The sharing, or peer-to-peer economy, has been all the buzz recently as numerous startups have sprung up in the wake of Uber and AirBnB. In the peer-to-peer economy, a company serves as an intermediary and coordinates transactions or creates a marketplace in which direct transactions between individuals can occur. For example, Uber pairs independent drivers with individual passengers, and AirBnB creates a marketplace for property owners to offer short-term rentals to potential guests who would otherwise book a hotel room. There are now hundreds of start-ups seeking to exploit this growing market and make the lives of consumers more convenient across many different aspects of daily living.

The peer-to-peer economy definitely has many positive attributes for the users and patrons of these platforms. There are, however, some important downsides to the peer-to-peer economy.

Disruption To Existing Industries

Much of the pushback against peer-to-peer economy companies has been from the traditional industries that they seek to dislodge. The taxi and livery industry feels threatened by Uber, Lyft and other ride-sharing services, and the hotels and lodging industry feel similar pressure from companies like AirBnB and HomeAway, Inc. (AWAY).

Some of the arguments these groups make against the peer-to-peer economy is that private drivers or privately owned residences may not conform to existing regulation or pay the required licenses or taxes. Taxi drivers, for example, carry extra insurance and liability coverage in case they injure their passengers in an accident. Additionally, in most cities they must purchase or lease a medallion, which gives them license to conduct business legally. If regulators bend to increasing pressure to allow peer-to-peer economy services to operate freely, these industries could find themselves in financial trouble as many patrons will look elsewhere for better deals or a more unique travel experience.

An unintended consequence of the proliferation of peer-to-peer services could be the loss of jobs in these sectors. The hotels and lodging industry employs over one million people in the United States, including desk clerks, managers, maids and service providers. Taxi drivers and chauffeurs account for almost a quarter of a million American workers. Not only does the potential for the loss of these jobs exist, the economic output that these sectors provide, especially at tourist hot spots, could also be diminished. (For more, see Winners And Losers In The Sharing Economy.)

Workers Lose Rights

Unlike traditional employers, peer-to-peer economy companies only serve to mediate transactions and, as such, merely hire independent contractors on a per job basis; these workers are largely freelancers. As a result, these companies do not have the obligation to treat the people who work for them as regular employees and all the rights and privileges that come with it.

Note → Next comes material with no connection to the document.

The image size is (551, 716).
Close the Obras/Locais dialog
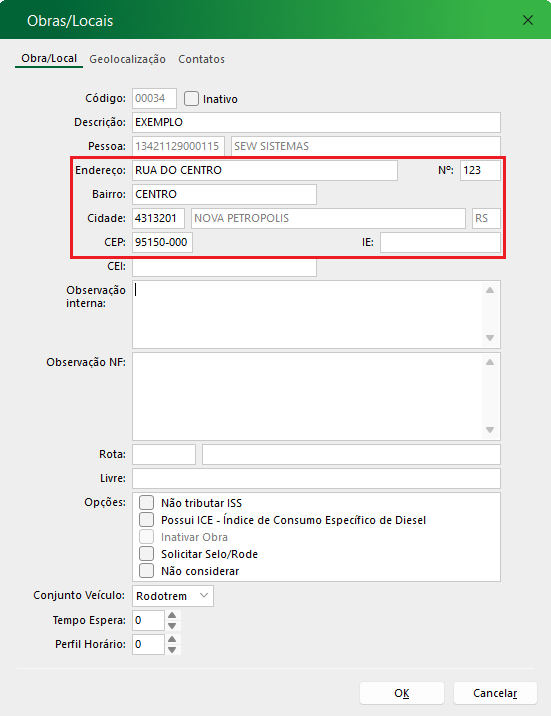[528, 20]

These workers are not offered health insurance, retirement accounts, tax withholdings or other services provided to most regular employees.

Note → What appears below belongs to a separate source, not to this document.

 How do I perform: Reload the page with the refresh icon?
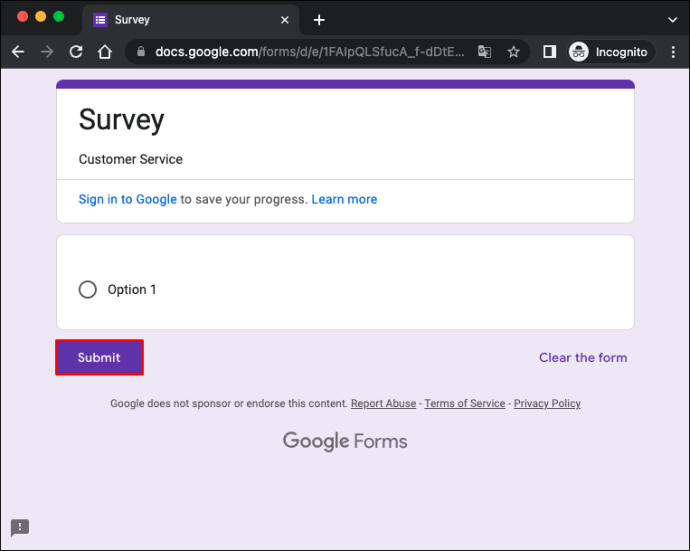pos(76,52)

Moreover, these workers are required to go out and purchase their own equipment or supplies in order to do the work. An Uber driver needs to own and maintain his or her own vehicle, pay for its insurance and be personally held liable in the case of an accident or injury.

Journalist and podcaster Benjamin Walker has released a compelling three-part series via his ”TMI” podcast in which his assistant worked for as many peer-to-peer economy companies as possible in San Francisco, with that work serving as his sole income for the length of the experiment. The experience is chronicled and reported in the podcast series, and the picture it paints for sharing economy workers is bleak. After taking expenses into account, most sharing economy workers end up making less than the minimum wage and are forced to work multiple gigs that dominate most of their free time. Furthermore, income can be unstable and the job itself might disappear. Many experts also fear that the potential for wage degradation exists due to previously unemployed workers turning to peer-to-peer economy jobs rather than seeking traditional employment.

Some workers are already banding together to seek legal injunctions against these companies to classify themselves as regular wage employees. Uber drivers have filed lawsuits, and peer-to-peer home cleaning service HomeJoy was forced to shut down recently after an injunction said it must classify its gig workers as employees. (See also: How Would Raising Minimum Wage Change the Economy?)

The Bottom Line

The peer-to-peer economy is revolutionizing the way people do business with each other. The benefits for consumers or end users are obvious, as it promises to make their everyday lives more convenient and efficient. The companies that are facilitating these peer-to-peer transactions have become the darlings of Silicon Valley, raising record amounts of venture capital funding and sky high valuations.

The picture is not entirely rosy, however. Disruption to traditional industries, such as hotels and taxi and livery, pose a real threat and could cost the economy both revenue and jobs. At the same time, the workers who take on these peer-to-peer gigs often find themselves at a great disadvantage, lacking the protection and benefits regular employees have. The peer-to-peer economy can also lead to wage degradation as these contractors must purchase and maintain their own supplies and equipment as well as bear all of the risk and liability associated with doing their jobs.